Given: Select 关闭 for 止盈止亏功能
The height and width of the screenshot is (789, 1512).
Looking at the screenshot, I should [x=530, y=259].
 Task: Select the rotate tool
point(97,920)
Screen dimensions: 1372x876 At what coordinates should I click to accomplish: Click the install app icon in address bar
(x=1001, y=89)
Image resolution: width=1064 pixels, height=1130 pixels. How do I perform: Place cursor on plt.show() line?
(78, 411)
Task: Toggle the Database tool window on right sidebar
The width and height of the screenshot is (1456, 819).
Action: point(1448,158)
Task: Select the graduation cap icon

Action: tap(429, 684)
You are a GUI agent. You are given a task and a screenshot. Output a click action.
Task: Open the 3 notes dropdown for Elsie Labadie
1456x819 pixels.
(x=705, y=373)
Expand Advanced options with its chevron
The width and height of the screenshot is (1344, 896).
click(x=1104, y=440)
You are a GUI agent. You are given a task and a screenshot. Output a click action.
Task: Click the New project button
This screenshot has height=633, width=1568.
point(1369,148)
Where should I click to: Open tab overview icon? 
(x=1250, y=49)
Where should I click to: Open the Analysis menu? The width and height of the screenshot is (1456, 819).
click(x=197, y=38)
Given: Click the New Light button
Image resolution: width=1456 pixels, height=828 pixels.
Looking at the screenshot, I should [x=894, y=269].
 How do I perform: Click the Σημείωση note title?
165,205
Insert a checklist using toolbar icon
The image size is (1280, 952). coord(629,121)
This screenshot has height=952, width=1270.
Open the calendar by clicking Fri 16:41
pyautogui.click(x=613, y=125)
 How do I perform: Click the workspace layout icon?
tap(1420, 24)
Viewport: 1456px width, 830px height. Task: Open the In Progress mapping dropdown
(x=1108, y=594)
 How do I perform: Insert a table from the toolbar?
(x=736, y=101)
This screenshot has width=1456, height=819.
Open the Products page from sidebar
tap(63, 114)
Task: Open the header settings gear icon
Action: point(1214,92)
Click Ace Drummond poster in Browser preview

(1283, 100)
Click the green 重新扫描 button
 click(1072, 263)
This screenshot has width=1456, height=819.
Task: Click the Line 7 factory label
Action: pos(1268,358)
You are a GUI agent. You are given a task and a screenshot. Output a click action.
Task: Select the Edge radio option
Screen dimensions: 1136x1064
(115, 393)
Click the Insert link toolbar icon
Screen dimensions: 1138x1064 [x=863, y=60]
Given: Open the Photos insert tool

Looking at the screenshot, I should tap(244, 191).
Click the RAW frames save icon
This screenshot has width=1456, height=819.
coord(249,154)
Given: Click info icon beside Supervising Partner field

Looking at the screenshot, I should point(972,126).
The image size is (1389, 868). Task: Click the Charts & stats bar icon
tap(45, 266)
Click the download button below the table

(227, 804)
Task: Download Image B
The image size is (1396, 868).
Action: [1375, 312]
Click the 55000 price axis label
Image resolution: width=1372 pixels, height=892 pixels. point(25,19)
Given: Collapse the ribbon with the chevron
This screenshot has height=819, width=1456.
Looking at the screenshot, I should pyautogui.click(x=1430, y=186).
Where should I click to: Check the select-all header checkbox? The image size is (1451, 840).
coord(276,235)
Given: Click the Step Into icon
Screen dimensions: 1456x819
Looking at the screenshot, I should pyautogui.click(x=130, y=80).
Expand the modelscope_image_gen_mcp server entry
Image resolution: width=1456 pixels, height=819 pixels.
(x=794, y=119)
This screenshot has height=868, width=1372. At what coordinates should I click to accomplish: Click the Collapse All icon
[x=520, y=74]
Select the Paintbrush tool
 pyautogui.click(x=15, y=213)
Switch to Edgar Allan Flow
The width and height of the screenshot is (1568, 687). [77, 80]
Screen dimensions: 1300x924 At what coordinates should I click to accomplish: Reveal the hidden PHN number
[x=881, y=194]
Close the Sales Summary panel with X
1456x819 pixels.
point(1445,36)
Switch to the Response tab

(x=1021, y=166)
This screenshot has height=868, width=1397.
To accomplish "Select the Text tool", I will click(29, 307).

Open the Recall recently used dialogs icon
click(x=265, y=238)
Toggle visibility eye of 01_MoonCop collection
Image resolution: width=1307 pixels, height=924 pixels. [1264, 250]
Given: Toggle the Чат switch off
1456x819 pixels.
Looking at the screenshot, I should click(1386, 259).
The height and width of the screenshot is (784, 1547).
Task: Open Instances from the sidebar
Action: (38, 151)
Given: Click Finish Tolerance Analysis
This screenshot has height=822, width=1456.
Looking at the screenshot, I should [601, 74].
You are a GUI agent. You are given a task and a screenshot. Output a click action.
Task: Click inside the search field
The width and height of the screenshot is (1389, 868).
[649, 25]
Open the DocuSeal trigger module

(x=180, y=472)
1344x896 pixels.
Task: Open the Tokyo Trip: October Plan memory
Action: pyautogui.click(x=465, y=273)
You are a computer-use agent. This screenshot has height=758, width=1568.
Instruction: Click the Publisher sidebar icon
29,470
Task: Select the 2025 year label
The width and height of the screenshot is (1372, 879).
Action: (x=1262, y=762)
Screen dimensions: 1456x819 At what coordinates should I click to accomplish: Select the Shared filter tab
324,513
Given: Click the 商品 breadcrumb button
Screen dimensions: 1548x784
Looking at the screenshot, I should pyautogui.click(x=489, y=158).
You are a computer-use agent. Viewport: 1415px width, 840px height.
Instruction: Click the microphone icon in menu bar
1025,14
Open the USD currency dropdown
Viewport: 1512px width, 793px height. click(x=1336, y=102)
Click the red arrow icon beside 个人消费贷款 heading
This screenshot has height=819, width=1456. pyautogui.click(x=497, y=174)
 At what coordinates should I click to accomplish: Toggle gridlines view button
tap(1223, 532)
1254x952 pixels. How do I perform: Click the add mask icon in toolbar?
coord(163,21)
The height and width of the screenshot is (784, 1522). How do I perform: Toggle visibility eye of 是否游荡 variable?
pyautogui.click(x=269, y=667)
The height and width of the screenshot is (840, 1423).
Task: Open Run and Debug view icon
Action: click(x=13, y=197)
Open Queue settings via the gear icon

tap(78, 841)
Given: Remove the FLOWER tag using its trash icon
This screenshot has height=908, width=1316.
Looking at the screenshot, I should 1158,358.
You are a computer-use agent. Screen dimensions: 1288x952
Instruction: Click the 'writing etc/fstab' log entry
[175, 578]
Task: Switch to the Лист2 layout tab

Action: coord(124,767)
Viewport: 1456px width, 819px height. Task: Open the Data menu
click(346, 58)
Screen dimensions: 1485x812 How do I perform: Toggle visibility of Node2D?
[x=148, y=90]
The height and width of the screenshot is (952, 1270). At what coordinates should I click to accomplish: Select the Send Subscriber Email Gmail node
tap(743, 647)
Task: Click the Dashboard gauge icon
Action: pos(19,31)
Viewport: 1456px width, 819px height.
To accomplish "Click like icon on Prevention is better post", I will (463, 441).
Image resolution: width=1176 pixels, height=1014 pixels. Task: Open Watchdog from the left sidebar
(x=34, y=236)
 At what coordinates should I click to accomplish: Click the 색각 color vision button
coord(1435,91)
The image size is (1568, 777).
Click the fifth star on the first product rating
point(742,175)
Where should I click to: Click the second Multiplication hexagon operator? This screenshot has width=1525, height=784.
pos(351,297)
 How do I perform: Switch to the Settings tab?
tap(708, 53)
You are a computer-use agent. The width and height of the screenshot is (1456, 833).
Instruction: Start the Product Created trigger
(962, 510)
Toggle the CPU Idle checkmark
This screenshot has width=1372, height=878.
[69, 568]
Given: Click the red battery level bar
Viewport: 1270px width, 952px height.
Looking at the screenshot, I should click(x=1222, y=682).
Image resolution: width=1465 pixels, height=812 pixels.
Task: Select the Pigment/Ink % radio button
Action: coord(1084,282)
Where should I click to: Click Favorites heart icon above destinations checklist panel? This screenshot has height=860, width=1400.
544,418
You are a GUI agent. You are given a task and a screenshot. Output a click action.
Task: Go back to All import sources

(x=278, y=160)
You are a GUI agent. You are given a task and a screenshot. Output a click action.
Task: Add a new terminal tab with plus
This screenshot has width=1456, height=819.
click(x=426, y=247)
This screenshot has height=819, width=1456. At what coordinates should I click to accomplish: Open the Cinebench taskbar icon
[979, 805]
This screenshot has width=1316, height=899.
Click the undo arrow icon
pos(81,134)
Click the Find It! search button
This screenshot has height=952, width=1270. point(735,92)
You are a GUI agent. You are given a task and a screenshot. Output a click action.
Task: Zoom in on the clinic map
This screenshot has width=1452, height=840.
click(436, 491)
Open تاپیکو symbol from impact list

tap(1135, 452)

= = = =

What needs to be done -> Tally the lines above in which the string "will" occurs, and give the total with nothing added.

Worked solution -> 2